Airbnb has been operating in Cuba since December 2014 when President Obama and Cuban President Raul Castro declared détente. The service was previously only able to serve U.S. travelers to the island. International travelers can begin staying in private homes with Airbnb on April 2.
— Airbnb (@Airbnb) March 20, 2016
Starwood announced a deal to run three hotels, becoming the first U.S.-based hotel company to operate in Cuba since Fidel Castro took control of the country’s hotels in 1959.
Marriott gained U.S. Treasury Department authorization to pursue a deal in Cuba.
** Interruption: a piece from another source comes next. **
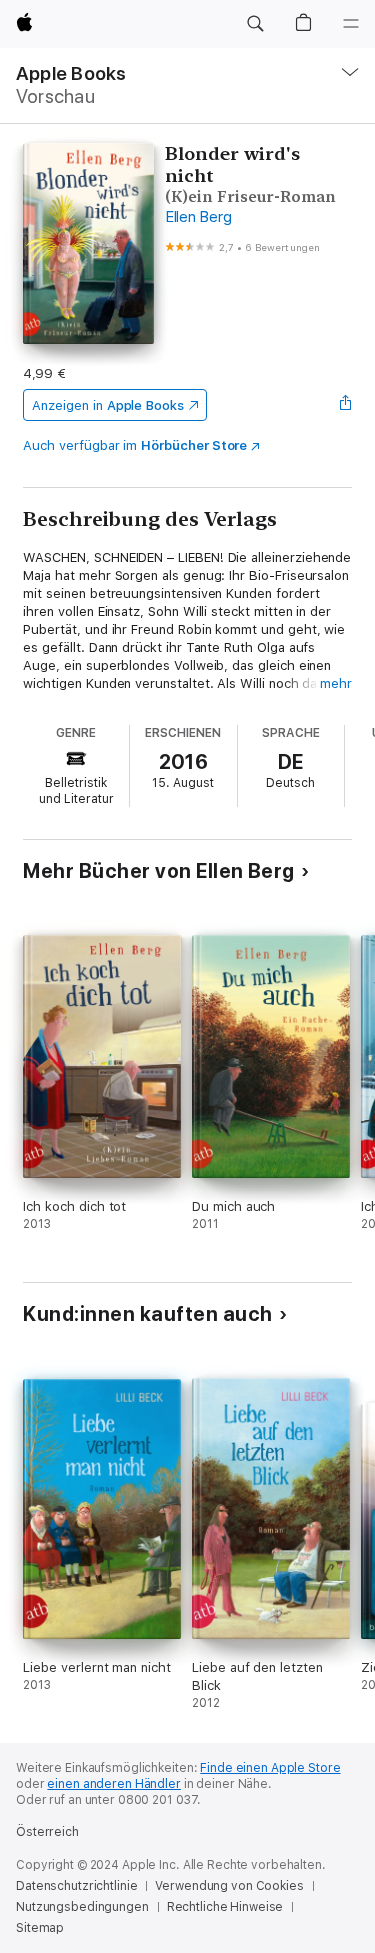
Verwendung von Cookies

The company’s CEO Arne Sorenson is travelling to Cuba as a part of Obama’s delegation.
U.S. clears Marriott to engage in business development in Cuba: https://t.co/OCgM4Ut14D
— Marriott Internat'l (@MarriottIntl) March 20, 2016
“While there is still work to do before any agreement is reached, we are actively pursuing relationships in the hospitality sector,” Marriott CEO Arne Sorensen said in a statement. “We have long been convinced that with the right frameworks in place, new economic opportunities, including dramatically expanded travel, abound in Cuba. These could deliver real benefits to the Cuban people and also have the effect of bringing both Americans and Cubans closer together.”
The company aims to enter the country’s hospitality sector, provide hospitality training for Cuban nationals, help generate new economic opportunities for businesses supplying the hospitality industry, and support opportunities for Cubans.